Le législateur ne peut accepter que les acteurs soient ainsi livrés à eux-mêmes dans une confrontation dont le résultat est acquis d'avance, au profit des compagnies.
La pratique actuelle des assureurs répond temporairement aux craintes exprimées sur cette question. Mais il appartient au Parlement de fixer les règles en la matière.
B.- LA PRATIQUE ACTUELLE DES ASSUREURS
Conscients des réactions qui se faisaient jour et du risque réel de voir monter la méfiance à l'égard de leur profession, les assureurs ont décidé à deux reprises, en 1994 et en 1999, d'adopter un moratoire sur l'usage des tests génétiques.
Il s'agit là d'un triple engagement quinquennal de ne pas faire de la soumission à un test génétique une condition d'assurance, de ne pas demander les résultats de tests éventuellement subis par le souscripteur et de ne pas en tenir compte si ces résultats sont spontanément fournis.
L'adoption de ce moratoire va de pair avec une revendication des assureurs. Tant devant le Conseil d'État que la mission parlementaire, elle a été exprimée de la manière suivante : il est trop tôt pour légiférer étant donné qu'on ne connaît pas encore de manière exacte les conséquences de ces tests sur le marché de l'assurance.

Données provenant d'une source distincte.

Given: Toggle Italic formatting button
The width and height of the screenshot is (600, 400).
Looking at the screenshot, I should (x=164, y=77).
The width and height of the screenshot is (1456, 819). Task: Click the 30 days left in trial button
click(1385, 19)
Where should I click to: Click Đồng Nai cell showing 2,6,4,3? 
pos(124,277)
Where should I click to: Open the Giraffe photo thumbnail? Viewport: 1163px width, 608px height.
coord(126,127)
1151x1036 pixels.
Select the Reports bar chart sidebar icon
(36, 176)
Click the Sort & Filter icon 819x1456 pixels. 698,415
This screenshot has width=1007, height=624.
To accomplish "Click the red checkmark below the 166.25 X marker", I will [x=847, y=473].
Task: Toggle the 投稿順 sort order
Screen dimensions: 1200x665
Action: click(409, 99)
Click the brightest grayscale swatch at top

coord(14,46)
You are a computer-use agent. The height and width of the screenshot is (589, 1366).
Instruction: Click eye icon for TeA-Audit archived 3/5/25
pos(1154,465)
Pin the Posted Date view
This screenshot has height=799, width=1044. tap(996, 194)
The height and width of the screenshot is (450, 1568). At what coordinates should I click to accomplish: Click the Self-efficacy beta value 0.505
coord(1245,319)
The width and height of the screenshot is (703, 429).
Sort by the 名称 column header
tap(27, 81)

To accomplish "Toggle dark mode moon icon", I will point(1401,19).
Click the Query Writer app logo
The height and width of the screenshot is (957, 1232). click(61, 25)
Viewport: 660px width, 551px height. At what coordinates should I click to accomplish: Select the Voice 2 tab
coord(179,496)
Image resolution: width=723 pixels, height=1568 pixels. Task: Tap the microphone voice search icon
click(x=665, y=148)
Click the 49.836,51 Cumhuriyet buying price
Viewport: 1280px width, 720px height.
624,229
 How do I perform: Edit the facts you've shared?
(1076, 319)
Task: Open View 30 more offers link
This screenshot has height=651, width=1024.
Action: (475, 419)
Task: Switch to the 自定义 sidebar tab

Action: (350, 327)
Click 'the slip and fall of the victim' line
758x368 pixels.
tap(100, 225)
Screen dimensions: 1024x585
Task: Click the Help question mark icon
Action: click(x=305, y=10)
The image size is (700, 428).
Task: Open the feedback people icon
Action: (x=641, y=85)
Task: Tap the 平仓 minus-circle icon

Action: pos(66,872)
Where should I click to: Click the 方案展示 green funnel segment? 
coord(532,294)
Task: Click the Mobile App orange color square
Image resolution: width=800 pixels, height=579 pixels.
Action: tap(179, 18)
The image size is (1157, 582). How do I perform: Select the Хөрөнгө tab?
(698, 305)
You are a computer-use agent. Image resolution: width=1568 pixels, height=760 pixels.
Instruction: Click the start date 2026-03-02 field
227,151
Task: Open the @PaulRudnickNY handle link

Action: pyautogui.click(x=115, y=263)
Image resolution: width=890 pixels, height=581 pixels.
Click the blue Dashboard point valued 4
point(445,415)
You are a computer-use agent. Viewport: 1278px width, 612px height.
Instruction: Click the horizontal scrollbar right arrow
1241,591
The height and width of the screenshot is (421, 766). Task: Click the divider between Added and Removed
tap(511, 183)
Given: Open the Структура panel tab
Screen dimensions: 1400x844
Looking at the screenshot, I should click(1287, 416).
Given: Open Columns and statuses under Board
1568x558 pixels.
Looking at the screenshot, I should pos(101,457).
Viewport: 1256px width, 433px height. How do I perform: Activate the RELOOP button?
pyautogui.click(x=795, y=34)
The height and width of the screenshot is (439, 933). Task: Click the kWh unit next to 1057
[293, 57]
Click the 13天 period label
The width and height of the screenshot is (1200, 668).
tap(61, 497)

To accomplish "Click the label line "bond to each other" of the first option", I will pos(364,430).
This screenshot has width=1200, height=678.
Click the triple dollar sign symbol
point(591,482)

Devant le Conseil, les assureurs ont exprimé cette interrogation : « L'angoisse qui fait craindre des dérives est-elle un motif suffisant de l'intervention du législateur ? » A cette question, il nous sera permis de répondre par l'affirmative.
2.- La mise en avant par les assureurs du modèle britannique
Lors de leur audition par la mission, les représentants de la FFSA ont appelé à ce que soit examiné avec attention le modèle britannique.
Le gouvernement du Royaume-Uni a demandé, il y a quelques temps, aux assureurs de lui faire des propositions. Ceux-ci ont répondu par un code de conduite extrêmement contraignant pour les assureurs. Ce code interdit ainsi la sous-tarification suite à la présentation d'un test génétique. Il interdit aussi de demander des tests génétiques comme condition d'assurance. Ce corpus de règles qui a été repris par le gouvernement anglais, prévoit également qu'un assureur ne pourra avoir accès à un test génétique dont un assuré connaîtrait le résultat que dans la mesure où le test est « relevant », c'est-à-dire pertinent, du point de vue scientifique - ce qui veut dire qu'en la matière la connaissance est acquise et consolidée - et d'autre part au regard du risque couvert. Car on pourrait disposer d'un test qui aurait une valeur prédictive pour une maladie à développement très long. Or pour une garantie relativement brève, il est clair que l'utilisation d'une telle donnée n'est pas pertinente puisqu'elle n'a pas d'incidence sur le risque.
Selon les représentants de la FFSA, ce type de régulation montre que l'on peut très bien avoir des règles déontologiques encadrées et contrôlées par des institutions publiques. En Angleterre, il n'appartient pas aux assureurs de décider qu'un test est « relevant ». Ils peuvent seulement, au vu des connaissances scientifiques, exprimer leur souhait d'avoir la possibilité de demander à un assuré s'il a subi tel test. Une commission indépendante décide si ce test est « relevant » ou non en la matière. Ce point est très important dans la pratique de l'assurance parce qu'il confère à l'examen de santé génétique un caractère objectif et public.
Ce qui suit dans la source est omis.